George Orwell and Karl Marx
I just finished re-reading The Communist Manifesto and I have a couple of comments.
Karl Marx wishes the Proletariat to enact a revolution against the Bourgeoisie. He says that the Proletariat is the only political force capable of being the source of such a revolution. He also says that the Proletariat can only triumph over the Bourgeoisie if they are united and that they only become an effective force for revolution after they have developed to a mature state. But this development owes its existence, according to Marx, to the Bourgeoisie.
Take these premises to their conclusion and you can see that the Proletariat will not adhere after the revolution. Even if you accept Marx's sometimes paranoid, sometimes ahistorical, historical narrative you have to deal with the fact that the members of the party that he wishes to be the only party in existence do not have a cohesive quality to one another without the much-hated Bourgeoisie. Marx seems never to ask himself what is going to happen to these people once they are no longer united against the Bourgeoisie. Will some of them become a clerical class again? some a nobility? some an aristocracy? or, more likely, another Bourgeoisie.
Lionel Trilling said that he thinks that Animal Farm was overrated, but it seems to make this very important criticism. T.S. Eliot rejected
Animal Farm for publication, and according to some
drecently released private documents he thought that the criticism of the work might from a Trotskyite perspective, calling for more "public-spirited pigs." Refusing to publish a book because you don't like the politics of the author suggests that T.S. Eliot might have benefited from some of Orwell's other writings as well.
Back to Marx, with an explanation of the "sometimes paranoid" comment above.
Marx writes about the Bourgeoisie as if they are enslaving mankind.
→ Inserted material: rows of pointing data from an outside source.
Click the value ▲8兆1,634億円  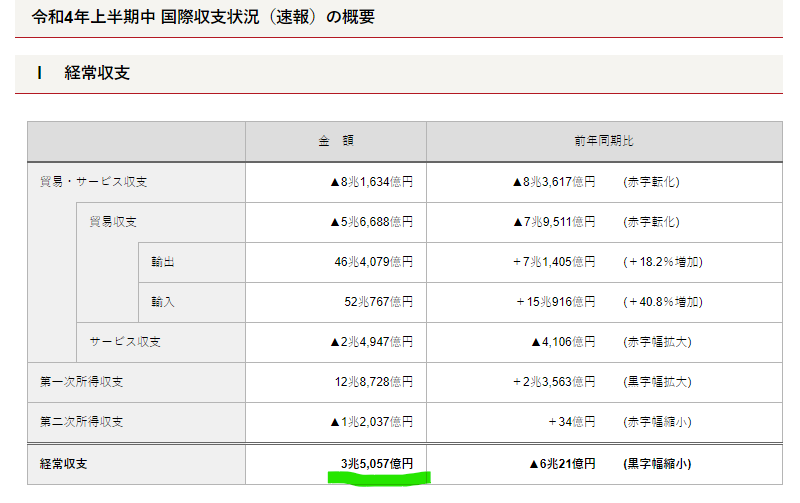[371, 182]
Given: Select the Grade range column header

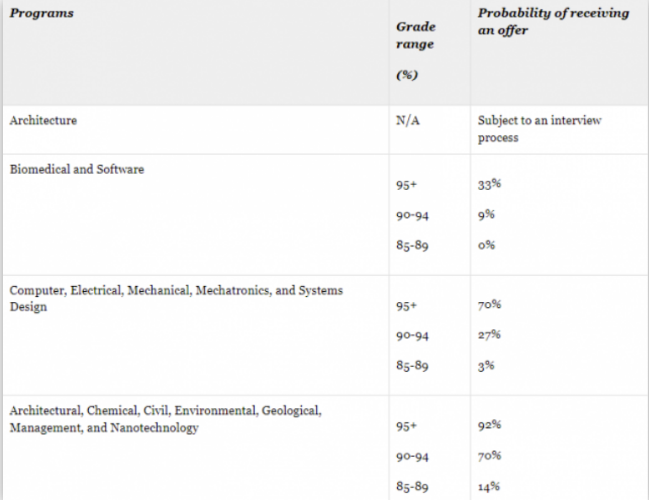Looking at the screenshot, I should pos(416,35).
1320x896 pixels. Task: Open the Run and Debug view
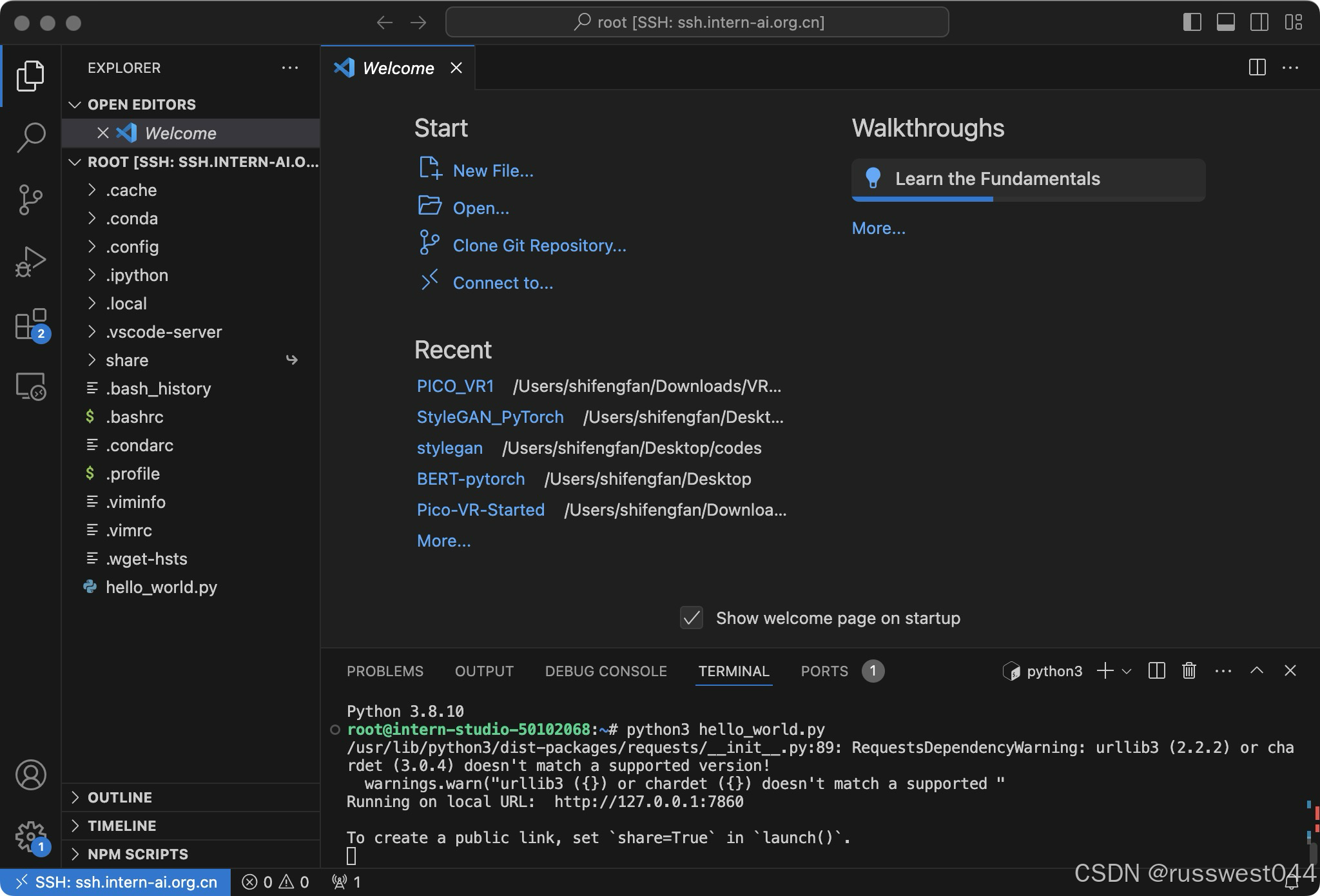point(30,261)
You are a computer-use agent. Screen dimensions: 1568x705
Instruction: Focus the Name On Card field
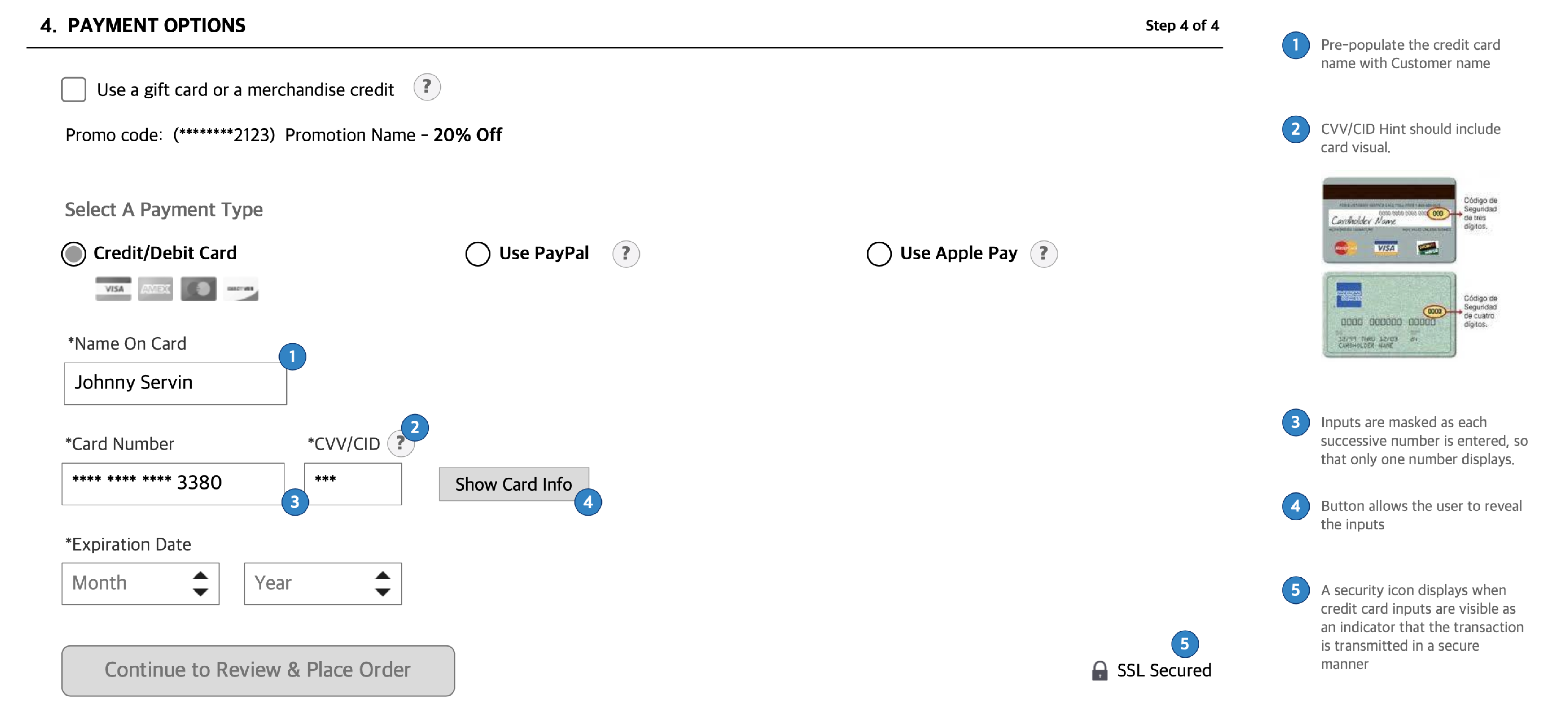tap(175, 383)
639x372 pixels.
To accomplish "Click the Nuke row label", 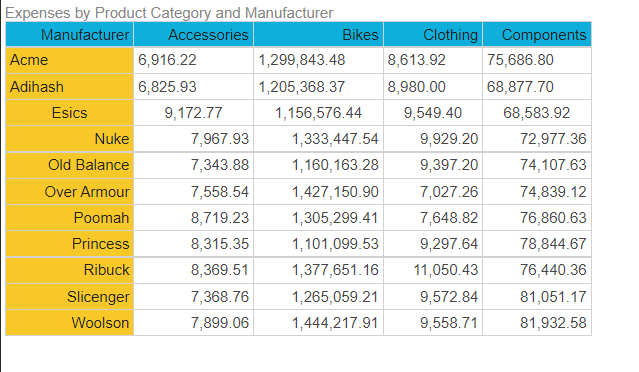I will point(70,139).

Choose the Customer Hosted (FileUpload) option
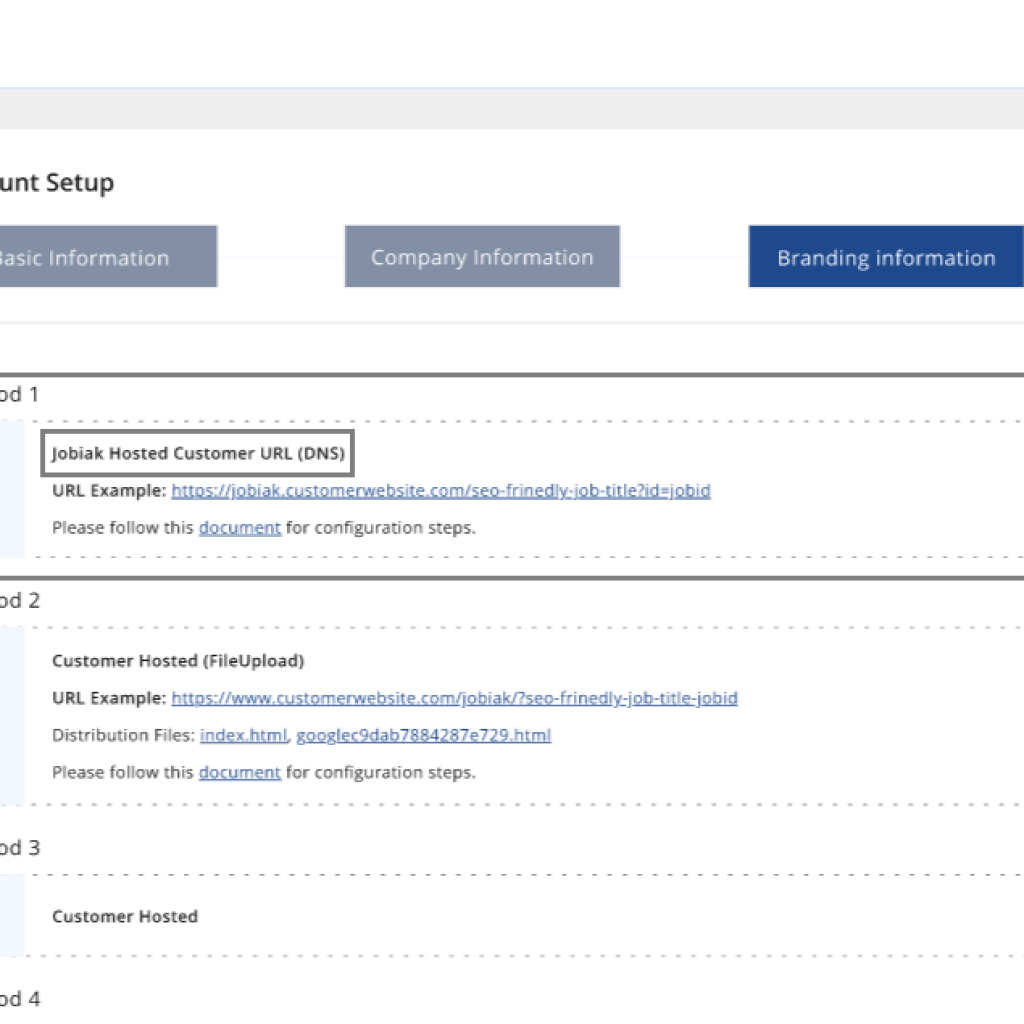click(x=178, y=661)
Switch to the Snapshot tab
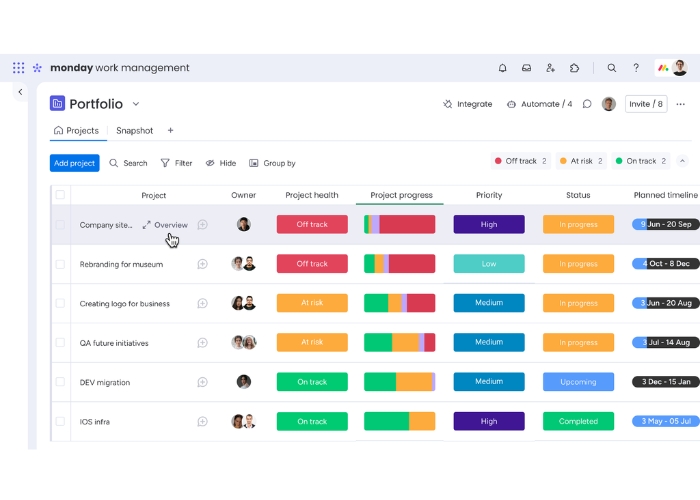This screenshot has height=500, width=700. (134, 131)
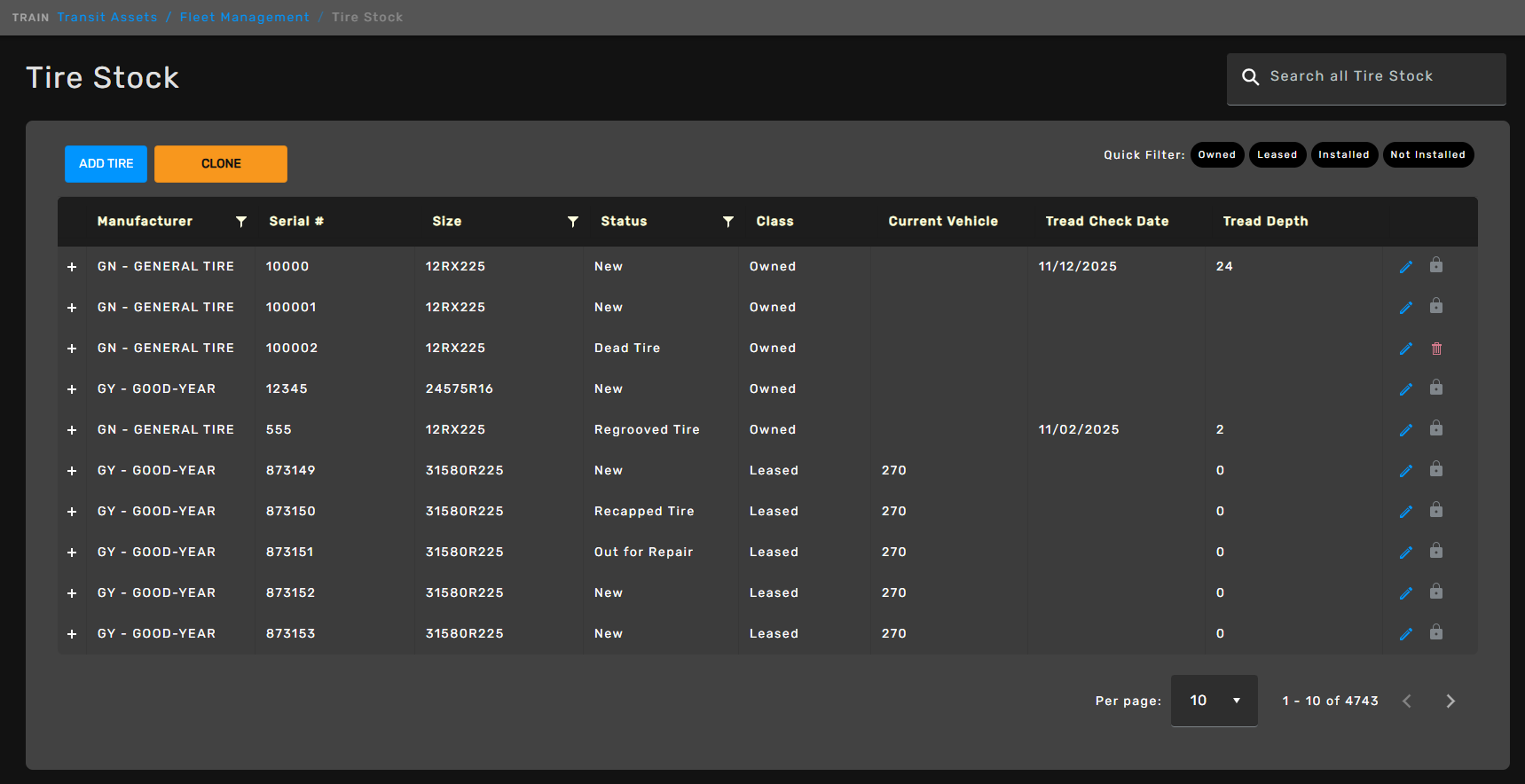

The truth about capitalism is that people enter into it by choice. I know some people who live in the country. They spend weeks of each year making their own soap. The soap lasts them a year and they are quite happy to live like this. The Bourgeoisie lives in small areas (like NYC) and they build up. There is a lot of country left and at anytime laborers in the cities are completely free to leave the cities and their factory jobs and move to the backwoods of Maine, for example. But people choose to move to the cities because they would rather have factory jobs which don't give them a lot of money but enough to just buy soap any time they like.